Elementary Physical Education

781 Words2 Pages

Elementary Physical Education

The effect of physical education on elementary students is noticeable through all types of skill development. From personal experiences, people can conclude that there is more to games and activities than just expending energy to relieve and calm younger children. The main focus of my ideas is mainly directed towards motor skills, relationships and how they contribute to student learning, and setting and achieving goals as well as the five areas to which I set beliefs, theories, and assumptions.

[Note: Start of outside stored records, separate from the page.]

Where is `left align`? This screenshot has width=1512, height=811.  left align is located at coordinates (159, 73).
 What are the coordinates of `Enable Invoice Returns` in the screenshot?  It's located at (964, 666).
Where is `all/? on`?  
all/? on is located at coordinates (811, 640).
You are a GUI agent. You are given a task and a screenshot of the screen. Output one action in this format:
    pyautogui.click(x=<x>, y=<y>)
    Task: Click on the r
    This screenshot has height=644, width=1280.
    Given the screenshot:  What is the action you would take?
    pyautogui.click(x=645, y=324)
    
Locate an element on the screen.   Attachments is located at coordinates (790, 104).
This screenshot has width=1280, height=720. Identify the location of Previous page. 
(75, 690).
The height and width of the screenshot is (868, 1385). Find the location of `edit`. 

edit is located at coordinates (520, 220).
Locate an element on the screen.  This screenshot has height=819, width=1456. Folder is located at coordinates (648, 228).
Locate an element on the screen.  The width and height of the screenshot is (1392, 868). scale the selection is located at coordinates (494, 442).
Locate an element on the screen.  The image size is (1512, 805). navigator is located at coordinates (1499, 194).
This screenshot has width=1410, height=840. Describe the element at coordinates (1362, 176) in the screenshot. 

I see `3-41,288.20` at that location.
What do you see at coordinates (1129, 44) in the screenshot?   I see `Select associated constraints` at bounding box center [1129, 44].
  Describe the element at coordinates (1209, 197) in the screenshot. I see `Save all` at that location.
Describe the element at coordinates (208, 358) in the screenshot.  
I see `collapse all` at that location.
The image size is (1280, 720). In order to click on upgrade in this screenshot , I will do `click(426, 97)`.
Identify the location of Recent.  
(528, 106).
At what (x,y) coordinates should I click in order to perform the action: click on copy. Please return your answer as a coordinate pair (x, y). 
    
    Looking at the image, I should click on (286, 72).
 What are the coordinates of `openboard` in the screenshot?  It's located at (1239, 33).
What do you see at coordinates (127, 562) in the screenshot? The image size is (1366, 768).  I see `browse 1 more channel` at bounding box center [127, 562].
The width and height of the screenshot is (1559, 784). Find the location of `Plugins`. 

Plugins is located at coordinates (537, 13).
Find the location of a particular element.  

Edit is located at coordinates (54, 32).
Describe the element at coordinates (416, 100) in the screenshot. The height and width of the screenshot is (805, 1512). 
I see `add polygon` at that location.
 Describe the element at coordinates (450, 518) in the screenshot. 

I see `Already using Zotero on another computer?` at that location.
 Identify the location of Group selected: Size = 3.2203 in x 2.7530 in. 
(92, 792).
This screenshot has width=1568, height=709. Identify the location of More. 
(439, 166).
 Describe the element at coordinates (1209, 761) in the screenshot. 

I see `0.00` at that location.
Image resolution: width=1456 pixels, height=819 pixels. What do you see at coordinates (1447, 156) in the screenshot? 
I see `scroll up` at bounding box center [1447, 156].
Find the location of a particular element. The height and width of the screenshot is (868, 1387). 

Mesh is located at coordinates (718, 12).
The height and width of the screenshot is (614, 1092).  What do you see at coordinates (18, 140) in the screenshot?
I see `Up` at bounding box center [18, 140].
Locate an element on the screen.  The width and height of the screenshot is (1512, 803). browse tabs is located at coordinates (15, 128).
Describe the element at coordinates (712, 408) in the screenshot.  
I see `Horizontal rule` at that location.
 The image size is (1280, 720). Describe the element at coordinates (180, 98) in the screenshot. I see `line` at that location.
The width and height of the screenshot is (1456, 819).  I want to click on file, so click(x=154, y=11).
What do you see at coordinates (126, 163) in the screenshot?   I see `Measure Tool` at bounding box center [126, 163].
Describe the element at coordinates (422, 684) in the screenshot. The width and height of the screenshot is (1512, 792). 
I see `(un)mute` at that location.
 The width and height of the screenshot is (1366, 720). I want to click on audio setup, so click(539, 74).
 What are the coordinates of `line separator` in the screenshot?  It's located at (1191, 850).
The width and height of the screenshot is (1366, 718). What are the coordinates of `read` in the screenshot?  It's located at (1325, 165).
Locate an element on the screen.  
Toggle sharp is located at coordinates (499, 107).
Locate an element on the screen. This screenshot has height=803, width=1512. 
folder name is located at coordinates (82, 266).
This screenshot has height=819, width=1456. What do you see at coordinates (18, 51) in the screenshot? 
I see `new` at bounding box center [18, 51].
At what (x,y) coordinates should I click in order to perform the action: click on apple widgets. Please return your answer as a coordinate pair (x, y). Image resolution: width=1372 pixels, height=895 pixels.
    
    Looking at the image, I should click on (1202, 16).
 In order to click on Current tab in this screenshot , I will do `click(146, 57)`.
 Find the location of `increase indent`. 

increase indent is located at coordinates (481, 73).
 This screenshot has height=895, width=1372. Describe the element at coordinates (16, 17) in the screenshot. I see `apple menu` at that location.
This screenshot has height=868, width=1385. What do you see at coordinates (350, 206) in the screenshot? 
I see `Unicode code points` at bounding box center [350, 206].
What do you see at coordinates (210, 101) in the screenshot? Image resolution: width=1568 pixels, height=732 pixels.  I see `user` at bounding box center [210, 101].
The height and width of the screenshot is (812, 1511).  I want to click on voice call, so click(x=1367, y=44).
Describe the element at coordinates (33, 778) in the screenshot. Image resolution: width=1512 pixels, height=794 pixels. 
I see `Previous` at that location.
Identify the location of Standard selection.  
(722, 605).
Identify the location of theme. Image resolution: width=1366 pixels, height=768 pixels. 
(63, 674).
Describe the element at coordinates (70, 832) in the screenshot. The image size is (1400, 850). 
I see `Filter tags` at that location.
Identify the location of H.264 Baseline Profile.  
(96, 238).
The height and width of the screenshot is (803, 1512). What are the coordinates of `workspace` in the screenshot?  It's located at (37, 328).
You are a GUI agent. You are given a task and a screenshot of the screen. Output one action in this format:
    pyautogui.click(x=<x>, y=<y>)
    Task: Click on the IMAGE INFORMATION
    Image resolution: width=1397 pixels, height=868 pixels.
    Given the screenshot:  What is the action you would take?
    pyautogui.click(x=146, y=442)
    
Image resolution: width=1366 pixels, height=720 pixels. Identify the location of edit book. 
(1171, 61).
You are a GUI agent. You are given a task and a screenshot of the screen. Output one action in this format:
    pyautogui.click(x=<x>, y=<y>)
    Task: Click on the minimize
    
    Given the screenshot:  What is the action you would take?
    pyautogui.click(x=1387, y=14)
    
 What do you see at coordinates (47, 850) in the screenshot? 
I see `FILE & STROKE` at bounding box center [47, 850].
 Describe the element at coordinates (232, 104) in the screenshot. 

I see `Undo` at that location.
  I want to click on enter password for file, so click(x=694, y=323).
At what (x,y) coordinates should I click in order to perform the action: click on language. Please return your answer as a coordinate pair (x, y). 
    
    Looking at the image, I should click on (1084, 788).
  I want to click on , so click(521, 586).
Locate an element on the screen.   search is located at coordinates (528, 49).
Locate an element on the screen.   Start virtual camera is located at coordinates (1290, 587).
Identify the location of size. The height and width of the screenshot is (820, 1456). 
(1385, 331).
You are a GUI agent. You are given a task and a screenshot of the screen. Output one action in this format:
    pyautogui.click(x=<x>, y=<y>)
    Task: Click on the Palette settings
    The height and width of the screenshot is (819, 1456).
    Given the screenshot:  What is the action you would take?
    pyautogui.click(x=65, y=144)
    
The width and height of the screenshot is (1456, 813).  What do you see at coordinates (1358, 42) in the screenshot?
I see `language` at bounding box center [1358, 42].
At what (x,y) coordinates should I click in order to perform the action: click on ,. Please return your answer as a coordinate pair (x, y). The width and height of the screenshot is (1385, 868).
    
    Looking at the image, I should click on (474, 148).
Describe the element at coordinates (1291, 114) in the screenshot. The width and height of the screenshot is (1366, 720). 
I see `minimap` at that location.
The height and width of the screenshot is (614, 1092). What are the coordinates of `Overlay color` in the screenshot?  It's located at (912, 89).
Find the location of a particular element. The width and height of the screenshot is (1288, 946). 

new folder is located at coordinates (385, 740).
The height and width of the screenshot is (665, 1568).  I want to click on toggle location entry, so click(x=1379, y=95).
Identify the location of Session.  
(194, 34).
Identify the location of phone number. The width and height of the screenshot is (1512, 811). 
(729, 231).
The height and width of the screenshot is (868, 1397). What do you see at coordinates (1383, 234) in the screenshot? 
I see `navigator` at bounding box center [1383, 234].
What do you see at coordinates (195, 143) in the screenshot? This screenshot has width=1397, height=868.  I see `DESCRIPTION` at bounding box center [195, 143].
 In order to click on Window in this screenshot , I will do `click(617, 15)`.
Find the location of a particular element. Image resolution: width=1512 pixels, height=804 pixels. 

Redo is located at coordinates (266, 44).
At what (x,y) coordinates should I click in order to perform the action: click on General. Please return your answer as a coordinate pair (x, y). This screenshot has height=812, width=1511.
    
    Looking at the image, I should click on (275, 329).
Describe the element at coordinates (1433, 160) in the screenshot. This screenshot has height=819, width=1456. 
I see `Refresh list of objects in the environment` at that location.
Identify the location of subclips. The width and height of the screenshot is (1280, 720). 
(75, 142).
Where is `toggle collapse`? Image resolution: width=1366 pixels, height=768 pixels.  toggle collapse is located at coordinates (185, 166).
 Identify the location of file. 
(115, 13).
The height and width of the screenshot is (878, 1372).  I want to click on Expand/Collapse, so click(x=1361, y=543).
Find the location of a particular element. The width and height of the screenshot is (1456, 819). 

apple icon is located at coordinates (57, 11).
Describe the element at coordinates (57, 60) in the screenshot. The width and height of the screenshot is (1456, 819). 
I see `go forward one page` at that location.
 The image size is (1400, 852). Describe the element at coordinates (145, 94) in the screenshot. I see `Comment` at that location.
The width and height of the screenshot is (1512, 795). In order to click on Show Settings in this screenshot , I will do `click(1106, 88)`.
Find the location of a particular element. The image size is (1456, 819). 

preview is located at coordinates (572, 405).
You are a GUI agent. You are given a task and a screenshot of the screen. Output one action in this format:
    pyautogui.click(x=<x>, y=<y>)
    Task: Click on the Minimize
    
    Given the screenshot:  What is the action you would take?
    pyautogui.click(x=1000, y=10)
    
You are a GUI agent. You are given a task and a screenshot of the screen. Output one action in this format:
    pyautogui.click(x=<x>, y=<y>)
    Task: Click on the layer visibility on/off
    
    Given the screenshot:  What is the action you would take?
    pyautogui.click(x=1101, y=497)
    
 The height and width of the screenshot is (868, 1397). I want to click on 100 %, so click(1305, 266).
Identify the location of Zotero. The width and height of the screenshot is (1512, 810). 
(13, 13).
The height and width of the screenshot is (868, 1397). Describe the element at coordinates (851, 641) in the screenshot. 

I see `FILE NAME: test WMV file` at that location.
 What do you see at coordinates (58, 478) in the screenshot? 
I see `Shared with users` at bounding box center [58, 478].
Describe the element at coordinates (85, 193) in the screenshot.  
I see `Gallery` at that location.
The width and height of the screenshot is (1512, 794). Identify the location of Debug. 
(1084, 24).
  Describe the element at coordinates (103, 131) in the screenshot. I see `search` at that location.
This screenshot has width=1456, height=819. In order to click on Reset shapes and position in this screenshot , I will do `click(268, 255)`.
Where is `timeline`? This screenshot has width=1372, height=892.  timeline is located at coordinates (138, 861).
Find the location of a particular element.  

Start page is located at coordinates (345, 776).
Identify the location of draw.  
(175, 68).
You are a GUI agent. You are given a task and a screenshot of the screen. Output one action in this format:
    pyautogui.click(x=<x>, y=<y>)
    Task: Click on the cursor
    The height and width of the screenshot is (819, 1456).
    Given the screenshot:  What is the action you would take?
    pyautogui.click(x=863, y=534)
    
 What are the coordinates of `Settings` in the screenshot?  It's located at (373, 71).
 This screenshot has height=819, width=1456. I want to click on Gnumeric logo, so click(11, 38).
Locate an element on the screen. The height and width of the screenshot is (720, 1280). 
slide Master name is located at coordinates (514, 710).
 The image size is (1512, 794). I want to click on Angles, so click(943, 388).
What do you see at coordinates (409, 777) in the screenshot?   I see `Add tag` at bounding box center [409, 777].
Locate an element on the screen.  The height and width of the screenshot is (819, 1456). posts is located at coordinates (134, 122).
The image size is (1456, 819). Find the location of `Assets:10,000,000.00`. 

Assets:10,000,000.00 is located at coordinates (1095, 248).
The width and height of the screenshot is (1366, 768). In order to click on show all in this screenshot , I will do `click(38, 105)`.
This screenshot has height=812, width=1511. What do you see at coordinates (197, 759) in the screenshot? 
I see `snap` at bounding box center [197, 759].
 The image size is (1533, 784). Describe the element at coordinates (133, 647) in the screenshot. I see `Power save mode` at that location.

Children, especially young, need to learn basic motor skills to make their physical life easier when they get older. Sometimes motor skills come to us phylogenetically, such as walking, but often times we have to be taught, and need to learn how to use our body parts. If teachers try to incorporate motor skill enhancing games and exercises into their lesson plan, the students will benefit. Some early mechanics, such as Rudolf Laban's four classifications of movement, might be very helpful towards early, as well as later, control of body parts. Also, basic motor skills are beneficial to classroom work, such as pencil control, hand control, and body control in class exercises. Some skills also depend on the physical environment of the participants, and the opportunity placed before them. And then other times, it just depends on the speed at which the individual is capable of learning. Elementary phys. ed. programs and teachers tend to push gross motor skills onto younger children to enhance basic skills, therefore creating a "prerequisite" for more advanced games and drills. This is what makes later grades more exciting for students at higher levels.

How relationships contribute to learnin...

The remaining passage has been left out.